Patrick Martin has achieved a great deal in his relatively young golf career, but he had yet to win an Alabama Golf Association State Championship.
He rectified that by claiming the 15th State Match Play Championship at Montgomery Country Club on August 8 in a well-contested match with Lee Hodges.
Martin will be an incoming freshman at Vanderbilt and this marked his last tournament of the summer before heading off to start his college career.
The morning of the eighth saw him see off former Vanderbilt golfer Richard Douglas of Trussville in the semifinal, going two extra holes to the 20th hole, before edging Douglas.
In the other semifinal current UAB golfer Hodges of Elkmont took down Jake DeZoort, 17, of Tuscaloosa, who will be a freshman on the University of Alabama golf team in the fall of 2016, by a score of 2 up.
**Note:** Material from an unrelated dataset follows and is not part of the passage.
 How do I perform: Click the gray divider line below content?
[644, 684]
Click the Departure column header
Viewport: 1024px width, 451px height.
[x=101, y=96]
In the final, after a brief break for lunch, Martin was always ahead and staked himself to a 3 up lead through 13 holes over Hodges. The match and championship looked to be his in a stroll, but Hodges had other ideas rolling in birdie putts on Nos. 14 and 17 to take the match to the final hole.
Both players hit the 18th green in regulation, but Martin was close to 50 feet above the hole, while Hodges had around 10 feet left for birdie. Martin’s putt gathered pace and ended up six feet below the cup. Hodges could not hole his putt to force extra holes and Martin made his uphill come-backer to claim the title.
“Those were two very good matches,” Martin, who graduated from Spain Park High School in May, said.
“I had to play well in both. Lots of good shots, from all players, were on display.”
Martin, who finished second in the State Amateur earlier this summer to two-time champion Will Cannon, had to dig deep to close out the win.
“I’ve learned a lot this summer and in this championship about staying in the moment with every shot. I’ve been wanting to win a golf tournament for a while and it was my week to do it.”
He thanked his swing instructor, Wayne Flint, and his Dad, Greg Martin, for helping him work on his game.
The championship was a true test of endurance as Martin had to survive six matches over three days to lift the trophy.